At the international level, at least, one begins to see a regime that starts with human rights in the service of an aggregate fictive individual, against which the legitimacy of human organization will be measured and through the standards of which their practices and governance systems will be constrained. This suggests the first glimmerings of the institutional and regulatory character the seeds of which were planted with the Universal Declaration of Human Rights. Perhaps without even understanding what they were doing, and for what might have been purely short term and self interested motives, states whose own core constitutional ideologies might have been based on other principles and objectives have moved global discourse, and increasingly at least formally constructed global consensus, toward a generative principle of legitimacy in institutional systems (and their practices) that must tested against conformity to global principles of human rights--but of human rights applied against the aggregated construct of the fictive "human rights" individual, and against people, institutions, religions, and societal orders or every sort. This constituting hierarchy of organization, assuming it continues its current trajectory of development, will have profound effects on everything--from the constitutional jurisprudence of states, to the readings of regional human rights conventions, to the organization of economic and religious enterprises.

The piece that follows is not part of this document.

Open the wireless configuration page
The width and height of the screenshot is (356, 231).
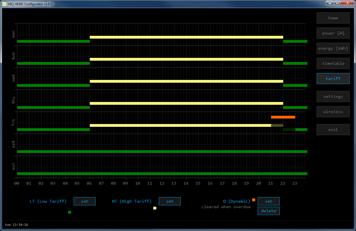(333, 112)
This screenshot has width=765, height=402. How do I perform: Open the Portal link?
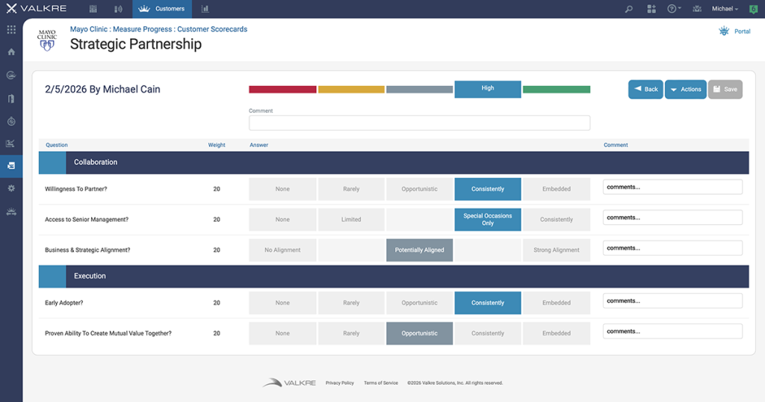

And, indeed, the constituting language of human rights has increasingly been deployed in the competitive discourse of politics, economics and religion. One sees it as the base of the recent efforts to transform the legal regulation of economic enterprises--from one centered on the protection of aggregations of capital, to one centered on the protection of the human rights of individuals (discussed eg here). One sees it as well in the transformation of discourses on religion (see, e.g. here). But most importantly, it suggests that it may be possible to base global constitutional standards of public and private institutions around the normative construction of human rights, and that these might both transform the way in which organizations are understood and operated, and the way in which they might relate to each other. Constitutionalism will not change but its normative ordering may (eg here). For a human rights basis of organizational legitimacy has within it the possibility of erasing other differences whose normative constraints have impeded coherent development of transnational management of behavior--from the re-ordering and transformation of public and private spheres (eg here), to the notion of representation and democratic rights (eg here), to the relationship between local and transnational organizations (eg here). On the wake of this trajectory of change, if successful, for contemporary organization will emerge unchanged.